-- BEGIN --
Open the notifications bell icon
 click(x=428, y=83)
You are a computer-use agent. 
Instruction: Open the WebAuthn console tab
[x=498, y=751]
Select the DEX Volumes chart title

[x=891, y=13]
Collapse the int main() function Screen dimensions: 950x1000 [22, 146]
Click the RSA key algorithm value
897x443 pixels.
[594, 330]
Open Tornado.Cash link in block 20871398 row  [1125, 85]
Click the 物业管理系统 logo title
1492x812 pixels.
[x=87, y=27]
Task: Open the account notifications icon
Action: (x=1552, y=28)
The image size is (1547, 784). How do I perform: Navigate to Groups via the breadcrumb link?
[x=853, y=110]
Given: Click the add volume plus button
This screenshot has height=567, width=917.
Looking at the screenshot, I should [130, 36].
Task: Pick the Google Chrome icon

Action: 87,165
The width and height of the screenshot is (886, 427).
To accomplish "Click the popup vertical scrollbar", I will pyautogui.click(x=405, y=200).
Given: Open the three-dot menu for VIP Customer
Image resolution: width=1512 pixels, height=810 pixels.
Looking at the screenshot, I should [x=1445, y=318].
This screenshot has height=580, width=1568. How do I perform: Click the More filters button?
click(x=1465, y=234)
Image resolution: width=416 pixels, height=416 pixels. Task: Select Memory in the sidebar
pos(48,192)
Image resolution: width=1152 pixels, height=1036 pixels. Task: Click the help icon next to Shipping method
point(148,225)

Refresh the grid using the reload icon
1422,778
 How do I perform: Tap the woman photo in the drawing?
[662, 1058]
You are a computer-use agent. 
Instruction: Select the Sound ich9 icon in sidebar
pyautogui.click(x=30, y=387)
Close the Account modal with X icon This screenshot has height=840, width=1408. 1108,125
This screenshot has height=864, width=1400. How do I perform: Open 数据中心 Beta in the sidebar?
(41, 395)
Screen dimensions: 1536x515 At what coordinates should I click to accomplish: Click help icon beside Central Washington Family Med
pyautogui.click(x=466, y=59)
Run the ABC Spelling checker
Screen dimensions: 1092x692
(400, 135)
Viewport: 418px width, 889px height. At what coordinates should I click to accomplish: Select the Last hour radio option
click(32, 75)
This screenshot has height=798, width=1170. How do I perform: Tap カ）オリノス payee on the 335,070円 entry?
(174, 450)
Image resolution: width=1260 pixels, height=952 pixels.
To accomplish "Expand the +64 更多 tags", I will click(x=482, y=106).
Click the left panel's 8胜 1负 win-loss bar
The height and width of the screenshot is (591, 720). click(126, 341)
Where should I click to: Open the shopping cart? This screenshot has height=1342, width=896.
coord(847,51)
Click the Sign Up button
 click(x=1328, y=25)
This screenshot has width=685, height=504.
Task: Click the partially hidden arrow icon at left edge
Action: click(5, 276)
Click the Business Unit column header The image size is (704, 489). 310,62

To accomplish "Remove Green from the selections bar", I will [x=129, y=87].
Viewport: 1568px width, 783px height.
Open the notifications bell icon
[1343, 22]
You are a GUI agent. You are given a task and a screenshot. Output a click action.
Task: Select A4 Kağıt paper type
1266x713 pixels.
-- END --
**Task:** Copy out the records from their first line through the line containing "Looking at the screenshot, I should [x=1445, y=318].", keeping both ends.

**Response:**
Open the notifications bell icon
 click(x=428, y=83)
You are a computer-use agent. 
Instruction: Open the WebAuthn console tab
[x=498, y=751]
Select the DEX Volumes chart title

[x=891, y=13]
Collapse the int main() function Screen dimensions: 950x1000 [22, 146]
Click the RSA key algorithm value
897x443 pixels.
[594, 330]
Open Tornado.Cash link in block 20871398 row  [1125, 85]
Click the 物业管理系统 logo title
1492x812 pixels.
[x=87, y=27]
Task: Open the account notifications icon
Action: (x=1552, y=28)
The image size is (1547, 784). How do I perform: Navigate to Groups via the breadcrumb link?
[x=853, y=110]
Given: Click the add volume plus button
This screenshot has height=567, width=917.
Looking at the screenshot, I should [130, 36].
Task: Pick the Google Chrome icon

Action: 87,165
The width and height of the screenshot is (886, 427).
To accomplish "Click the popup vertical scrollbar", I will pyautogui.click(x=405, y=200).
Given: Open the three-dot menu for VIP Customer
Image resolution: width=1512 pixels, height=810 pixels.
Looking at the screenshot, I should [x=1445, y=318].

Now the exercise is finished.